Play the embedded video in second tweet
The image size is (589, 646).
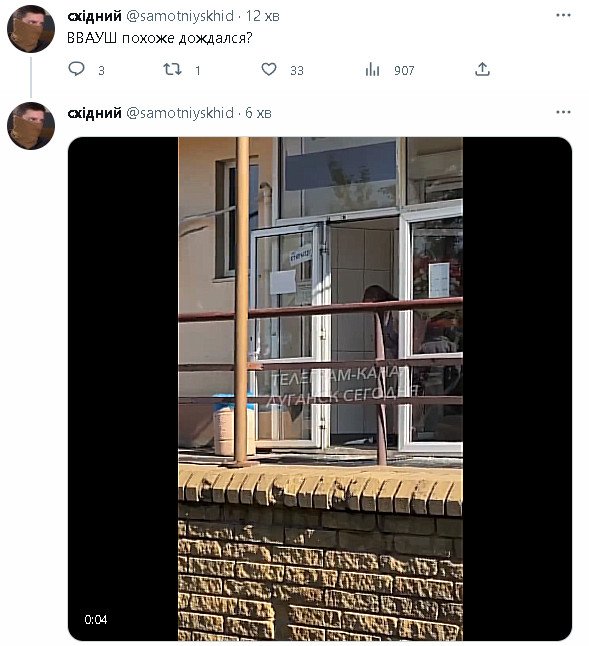320,389
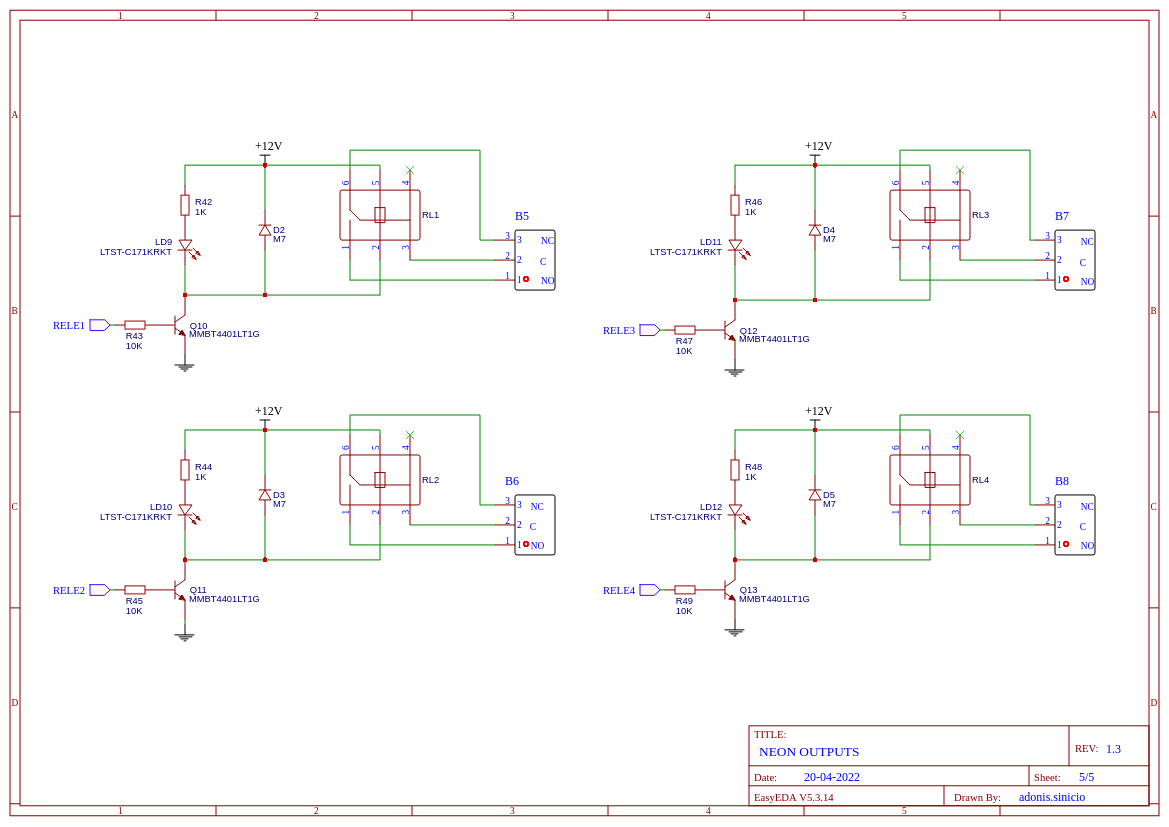Click the R42 1K resistor
1169x827 pixels.
click(185, 205)
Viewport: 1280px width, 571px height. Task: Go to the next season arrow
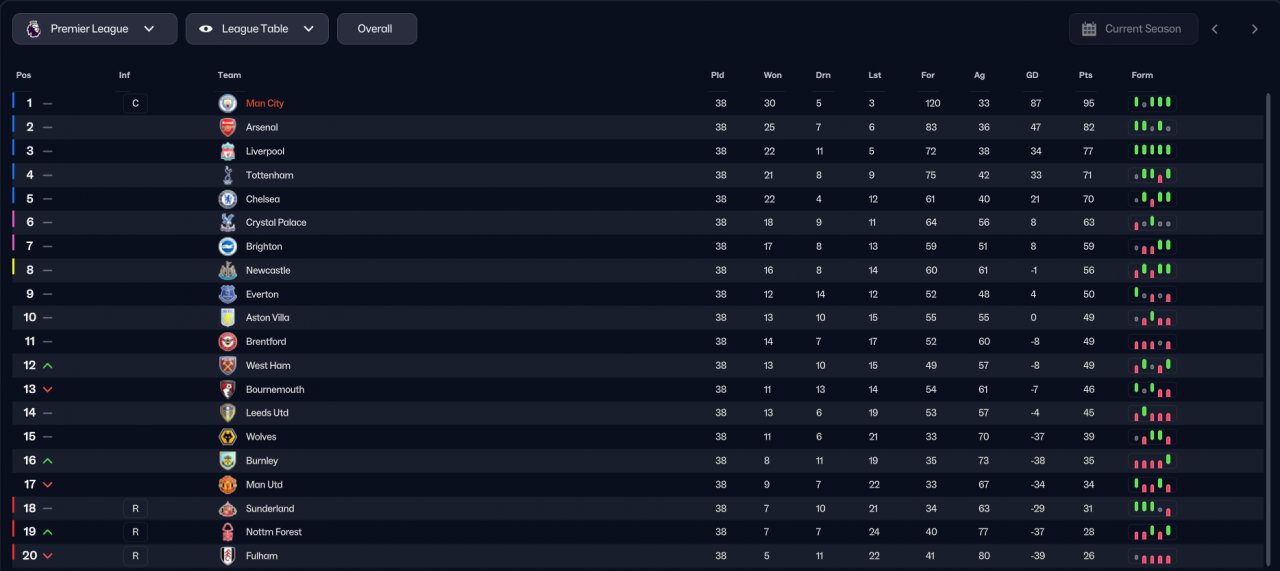click(1255, 29)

### INSTRUCTIONS FOR THE TASK
The output must start at the line holding "The image size is (589, 646).", end at the last line of the listing above, and show each line exactly; please omit all pictures.

### WRITTEN REPLY
The image size is (589, 646).
320,389
Click the R42 1K resistor
1169x827 pixels.
click(185, 205)
Viewport: 1280px width, 571px height. Task: Go to the next season arrow
click(1255, 29)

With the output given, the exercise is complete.